Doctors’ assumptions on sex heighten lesbians’ cervical cancer risk: study

Doctors’ assumptions on sex heighten lesbians’ cervical cancer risk: study


(Reuters) – Lesbians may be at higher risk of cervical cancer because they get fewer screenings than heterosexual women, due partly to doctors’ sometimes incorrect assumptions about their sexual history, University of Washington researchers said on Tuesday.

Although nearly all cases of cervical cancer are attributable to a human papillomavirus, or HPV, infection, healthcare providers often do not encourage lesbian patients to get regular HPV screenings, the researchers found.

That is because the disease is most commonly transmitted during heterosexual sex and doctors may wrongly assume lesbians have only had sex with other women, despite studies that have found most lesbians and their partners have had sex with men, researchers said.

A lack of testing can also occur at times because lesbians lack insurance or do not always have a need for pregnancy prevention checkups, or may not want to share their sexual orientation with doctors, the researchers said.

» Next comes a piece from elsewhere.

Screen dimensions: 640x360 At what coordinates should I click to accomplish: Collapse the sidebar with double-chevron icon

“If we are serious about reducing the rates of cervical cancer in lesbians, an unbiased health assessment by a provider must ask the question: ‘Do you have sex with men, women or both?'” University of Washington School of Nursing professor Joachim Voss said in a statement.

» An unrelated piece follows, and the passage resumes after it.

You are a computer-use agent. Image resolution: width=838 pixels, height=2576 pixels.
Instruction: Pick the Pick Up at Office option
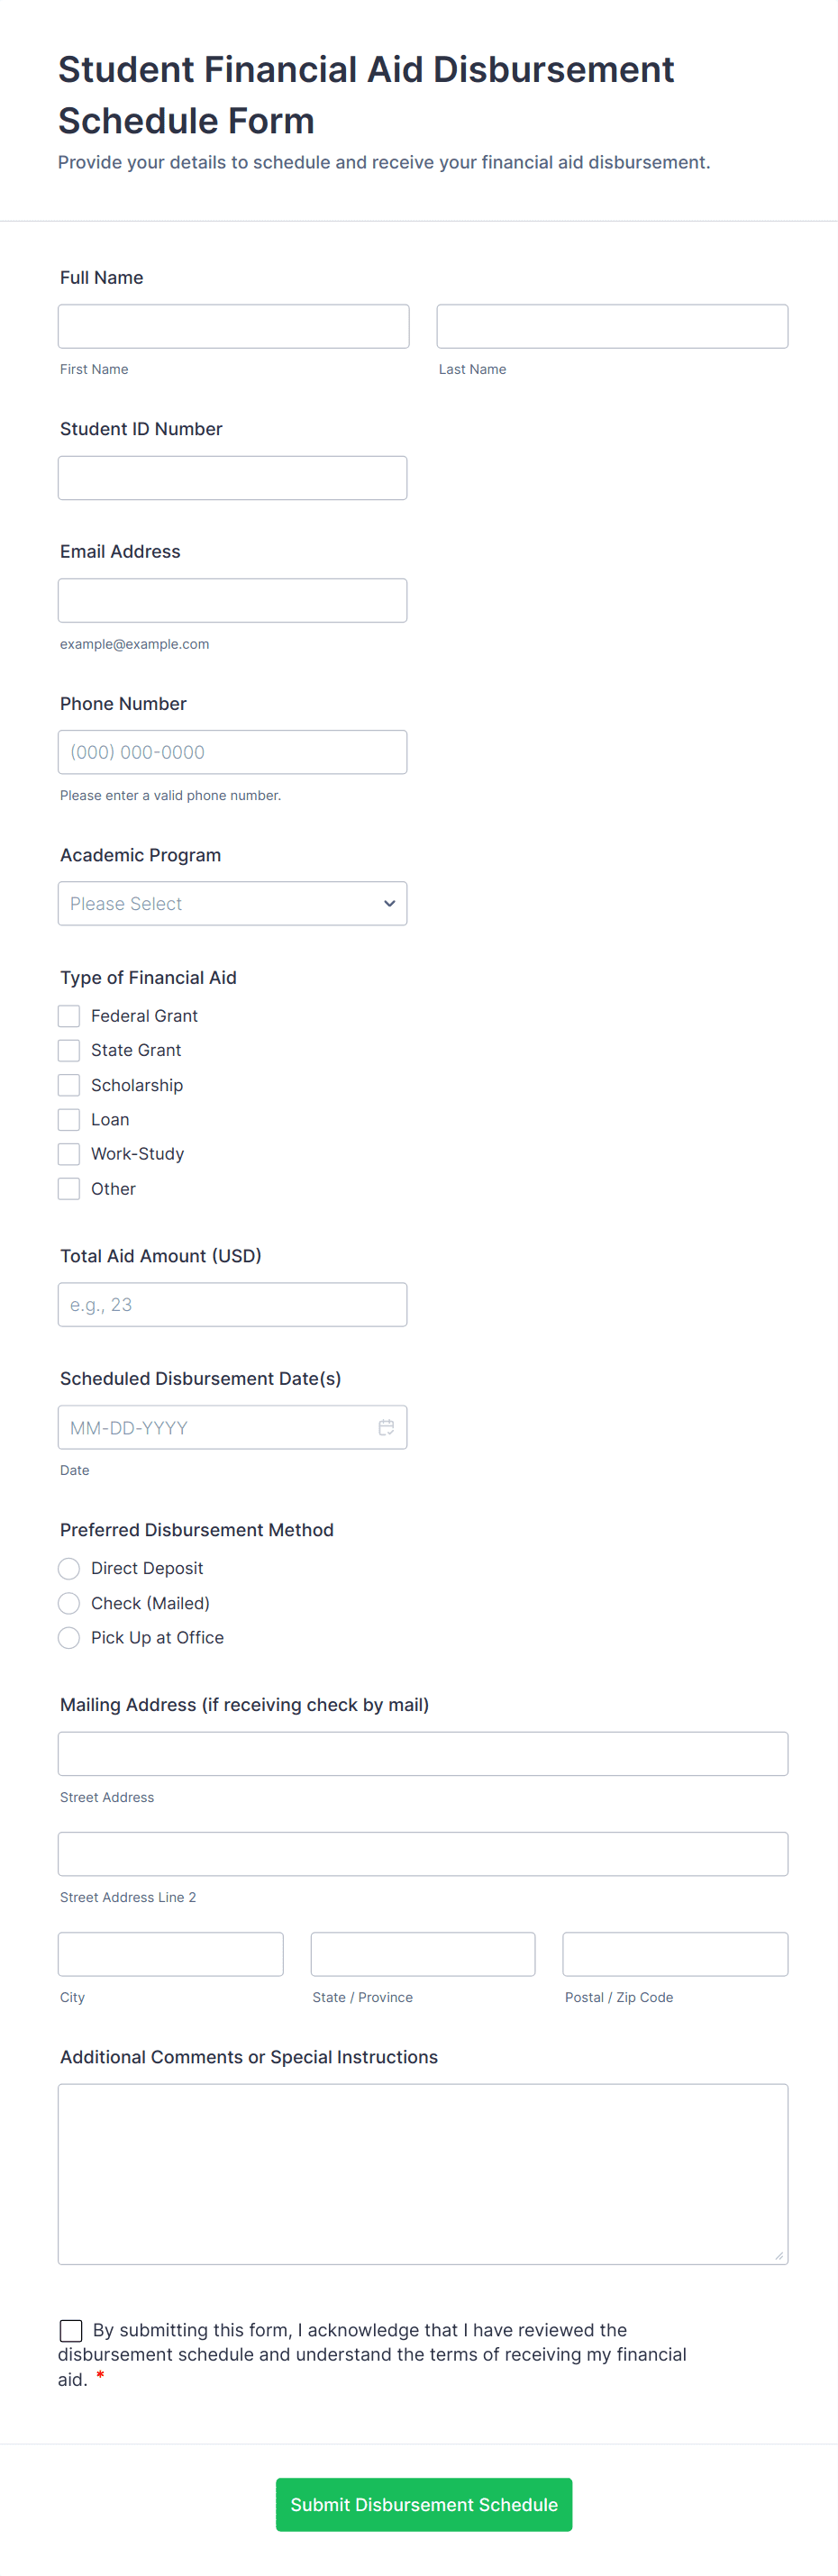(69, 1637)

Voss and Lindsay Waterman, an adult nurse practitioner at the Seattle-based university, analyzed medical literature and studies, including Pap screen rates, between 2000 and 2013, published in last month’s Nurse Practitioner journal.

“Ob-gyns should provide the same comprehensive gynecologic health care to lesbians and bisexual women as they do to heterosexual women, including Pap tests,” the American College of Obstetricians and Gynecologists has said.

Researchers were unable to quantify the overall rates of cervical cancer among lesbians compared with heterosexual women because cancer patients are not typically asked their sexual orientation, Voss said.

Screening every three years can detect abnormal cervical cells and pre-cancerous lesions in women ages 21 to 65, but lesbians are screened at rates 5 percent to 18 percent lower than heterosexual women because of the perceived lack of risk exposure, the researchers said.

HPV can be transmitted between women partners through both skin-to-skin contact and contact with sex toys.

Nearly eight of every 100,000 U.S. women are diagnosed with cervical cancer annually, the researchers said.